Test was conducted on both 3 node cluster and 5 node cluster for reading data just after writing with same consistency level of QUORUM.
3Nodes Result:

No. of requests

50M (1000 Threads)

Throughput

8098.5 per sec

CPU usage

89% Max

Error

0

5Nodes Result:

No. of requests

100M (1000 Threads)

Throughput

11429.6/s

CPU usage

85% Max

Error

3 - For writes, 1700 - for reads


Observation:
With 5nodes cluster, there is a considerable amount of increase in throughput, and a very negligible amount of errors.
Since the consistency is QUORUM, the data availability and consistency is met and this is the recommended consistency for both write and read.

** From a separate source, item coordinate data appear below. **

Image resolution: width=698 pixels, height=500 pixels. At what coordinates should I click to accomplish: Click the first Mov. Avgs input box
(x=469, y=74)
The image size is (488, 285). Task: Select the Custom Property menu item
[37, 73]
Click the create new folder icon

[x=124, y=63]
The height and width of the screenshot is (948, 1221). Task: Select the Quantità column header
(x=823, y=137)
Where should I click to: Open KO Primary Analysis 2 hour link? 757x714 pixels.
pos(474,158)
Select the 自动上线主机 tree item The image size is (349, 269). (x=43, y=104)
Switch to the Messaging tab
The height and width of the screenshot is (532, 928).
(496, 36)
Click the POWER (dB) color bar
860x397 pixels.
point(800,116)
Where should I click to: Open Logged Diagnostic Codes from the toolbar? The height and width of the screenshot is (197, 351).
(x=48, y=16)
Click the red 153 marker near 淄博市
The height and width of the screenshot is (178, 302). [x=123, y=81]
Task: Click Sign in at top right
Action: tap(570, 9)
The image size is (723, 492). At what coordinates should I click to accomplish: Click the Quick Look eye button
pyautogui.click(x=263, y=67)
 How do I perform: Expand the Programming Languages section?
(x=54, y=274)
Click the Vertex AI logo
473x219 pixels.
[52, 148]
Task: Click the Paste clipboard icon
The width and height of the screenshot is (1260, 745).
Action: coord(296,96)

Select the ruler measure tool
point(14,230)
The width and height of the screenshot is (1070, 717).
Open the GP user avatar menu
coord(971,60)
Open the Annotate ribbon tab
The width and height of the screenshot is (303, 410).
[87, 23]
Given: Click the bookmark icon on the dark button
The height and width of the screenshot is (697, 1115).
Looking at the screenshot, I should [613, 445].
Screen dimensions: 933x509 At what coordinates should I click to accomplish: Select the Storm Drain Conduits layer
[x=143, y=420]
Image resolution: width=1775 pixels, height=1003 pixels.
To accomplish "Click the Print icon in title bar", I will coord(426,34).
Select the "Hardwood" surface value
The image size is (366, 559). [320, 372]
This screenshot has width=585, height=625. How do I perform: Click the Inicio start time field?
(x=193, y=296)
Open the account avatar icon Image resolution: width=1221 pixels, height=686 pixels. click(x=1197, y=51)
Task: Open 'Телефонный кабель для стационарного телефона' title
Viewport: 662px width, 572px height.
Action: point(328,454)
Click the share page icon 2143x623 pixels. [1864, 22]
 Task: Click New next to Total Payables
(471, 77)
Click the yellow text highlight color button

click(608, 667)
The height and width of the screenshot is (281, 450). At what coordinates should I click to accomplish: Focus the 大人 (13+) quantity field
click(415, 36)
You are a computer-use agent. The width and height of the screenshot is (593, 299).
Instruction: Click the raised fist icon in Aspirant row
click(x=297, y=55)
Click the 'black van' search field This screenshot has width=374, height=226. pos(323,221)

2. Read with secondary index

Test was conducted on both 3 node cluster and 5 node cluster for reading data using secondary index, as defined in the above mentioned schema.
3Nodes Result:

No. of requests

1.6M (1000 threads)

Throughput

7847.6 per sec

CPU usage

65% Max

Error

0

Avg response time

124 ms

5Nodes Result:

No. of requests

1.6M (1000 threads)

Throughput

894.2 per sec

CPU usage

91% Max

Error

0

Avg response time

1.1 s

Observation:
As the number of nodes in the cluster increase, the performance of reads with secondary index decreases exponentially.
It is evident from the above tests, the average response time has increased drastically, as cassandra scans each node for the index value, thereby reducing the performance.
Reading from secondary index is not dependent on the consistency level.
It is not recommended to query data using secondary indices.

3. Read with QUORUM

Test was conducted on both 3 node cluster and 5 node cluster for reading data with QUROUM consistency.
3nodes result:

No. of requests

50M (1000 threads)

Throughput

20099.2 per sec

CPU usage

70% Max

Error

0

5nodes result:

No. of requests

50M (1000 threads)

Throughput

22683.9 per sec

CPU usage

59% Max

Error

0

Observation:
From the above results, with increased number of concurrency, we can get better throughput with 5 nodes cluster.

4. Write with QUORUM

Test was conducted on both 3 node cluster and 5 node cluster for writing data with QUROUM consistency.
3nodes result:

No. of requests

50M (1000 threads)

Throughput

12804.8 per sec

CPU usage

88% Max

Error

0

5nodes result:

No. of requests

50M (1000 threads)

Throughput

18014.7 per sec

CPU usage

91% Max

Error

0

Observation:
Writes with QUORUM gave better throughout with 5 nodes cluster.

Summary

On adding nodes to cassandra cluster, writes and reads with QUROUM consistency level is recommended.
Avoiding or not using secondary indices for querying data is highly recommended as there is an exponential drop in performance.